(DO THIS) Recast the records, everything from the line that contains "Viewport: 1415px width, 840px" down through the end of the records, as a two-column CSV with the columns input and output. Give one row per record, with each value in a single quoted field and every line break replaced by a space.

:: TASK DATA ::

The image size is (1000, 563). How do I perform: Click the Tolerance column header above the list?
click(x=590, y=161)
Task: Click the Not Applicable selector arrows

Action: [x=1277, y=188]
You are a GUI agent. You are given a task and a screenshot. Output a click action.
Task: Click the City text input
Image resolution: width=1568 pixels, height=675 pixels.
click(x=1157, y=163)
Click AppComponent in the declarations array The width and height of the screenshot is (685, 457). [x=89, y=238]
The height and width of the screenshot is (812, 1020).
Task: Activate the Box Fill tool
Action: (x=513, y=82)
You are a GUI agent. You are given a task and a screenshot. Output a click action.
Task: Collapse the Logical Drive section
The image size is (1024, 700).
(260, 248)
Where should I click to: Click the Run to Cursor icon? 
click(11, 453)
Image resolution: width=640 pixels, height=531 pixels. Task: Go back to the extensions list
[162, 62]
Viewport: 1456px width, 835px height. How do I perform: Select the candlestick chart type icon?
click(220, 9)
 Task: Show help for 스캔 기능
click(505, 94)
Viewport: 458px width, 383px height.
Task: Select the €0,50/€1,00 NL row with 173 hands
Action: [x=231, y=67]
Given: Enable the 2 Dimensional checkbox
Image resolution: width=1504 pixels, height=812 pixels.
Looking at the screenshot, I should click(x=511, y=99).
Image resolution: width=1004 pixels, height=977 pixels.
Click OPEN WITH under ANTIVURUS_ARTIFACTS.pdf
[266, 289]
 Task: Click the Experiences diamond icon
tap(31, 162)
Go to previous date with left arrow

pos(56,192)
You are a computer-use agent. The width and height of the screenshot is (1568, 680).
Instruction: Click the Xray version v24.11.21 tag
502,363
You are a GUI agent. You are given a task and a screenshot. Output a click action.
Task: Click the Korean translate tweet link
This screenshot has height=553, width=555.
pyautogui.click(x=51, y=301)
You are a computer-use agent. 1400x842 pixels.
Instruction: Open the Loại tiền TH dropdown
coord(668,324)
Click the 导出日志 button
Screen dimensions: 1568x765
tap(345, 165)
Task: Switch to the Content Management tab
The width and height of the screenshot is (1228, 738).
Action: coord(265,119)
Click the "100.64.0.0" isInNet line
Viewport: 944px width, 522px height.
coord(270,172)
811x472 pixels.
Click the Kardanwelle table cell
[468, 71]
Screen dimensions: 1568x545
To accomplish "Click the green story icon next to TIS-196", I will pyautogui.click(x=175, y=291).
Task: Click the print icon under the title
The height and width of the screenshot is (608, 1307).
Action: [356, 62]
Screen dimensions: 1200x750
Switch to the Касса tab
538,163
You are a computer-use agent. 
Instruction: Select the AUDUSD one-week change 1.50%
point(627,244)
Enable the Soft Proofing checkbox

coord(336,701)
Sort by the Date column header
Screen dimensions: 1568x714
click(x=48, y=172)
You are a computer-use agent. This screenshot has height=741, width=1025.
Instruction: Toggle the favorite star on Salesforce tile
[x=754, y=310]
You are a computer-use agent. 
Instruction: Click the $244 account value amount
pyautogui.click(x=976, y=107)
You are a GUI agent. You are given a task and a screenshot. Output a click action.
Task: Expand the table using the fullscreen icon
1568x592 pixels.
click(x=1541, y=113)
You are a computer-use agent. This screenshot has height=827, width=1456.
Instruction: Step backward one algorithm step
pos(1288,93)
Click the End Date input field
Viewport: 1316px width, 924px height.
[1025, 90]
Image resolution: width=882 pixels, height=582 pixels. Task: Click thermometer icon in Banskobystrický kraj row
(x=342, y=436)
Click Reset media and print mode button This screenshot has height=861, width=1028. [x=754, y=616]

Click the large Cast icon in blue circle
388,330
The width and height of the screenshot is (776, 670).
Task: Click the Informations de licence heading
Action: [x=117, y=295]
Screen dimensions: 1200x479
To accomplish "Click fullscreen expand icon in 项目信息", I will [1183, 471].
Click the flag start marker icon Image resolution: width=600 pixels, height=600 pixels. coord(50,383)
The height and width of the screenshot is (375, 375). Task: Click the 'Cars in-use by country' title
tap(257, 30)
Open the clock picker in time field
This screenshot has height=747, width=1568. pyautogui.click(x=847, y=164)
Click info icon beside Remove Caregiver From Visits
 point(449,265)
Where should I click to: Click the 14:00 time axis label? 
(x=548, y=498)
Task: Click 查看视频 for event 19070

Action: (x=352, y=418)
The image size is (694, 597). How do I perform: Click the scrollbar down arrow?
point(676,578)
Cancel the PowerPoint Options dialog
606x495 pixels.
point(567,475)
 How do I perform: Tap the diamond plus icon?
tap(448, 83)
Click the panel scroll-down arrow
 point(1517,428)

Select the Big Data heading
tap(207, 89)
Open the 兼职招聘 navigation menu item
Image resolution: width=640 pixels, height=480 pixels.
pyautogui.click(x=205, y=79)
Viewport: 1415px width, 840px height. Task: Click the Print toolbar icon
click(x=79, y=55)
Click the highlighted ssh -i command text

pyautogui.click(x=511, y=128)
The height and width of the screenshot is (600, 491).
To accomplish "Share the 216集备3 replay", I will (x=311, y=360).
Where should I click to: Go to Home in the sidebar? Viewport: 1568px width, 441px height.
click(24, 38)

:::

(RESULT FOR THIS EXERCISE)
input,output
"Viewport: 1415px width, 840px height. Task: Click the Print toolbar icon","click(x=79, y=55)"
"Click the highlighted ssh -i command text","pyautogui.click(x=511, y=128)"
"The height and width of the screenshot is (600, 491). To accomplish ""Share the 216集备3 replay"",","I will (x=311, y=360)."
"Where should I click to: Go to Home in the sidebar? Viewport: 1568px width, 441px height.","click(24, 38)"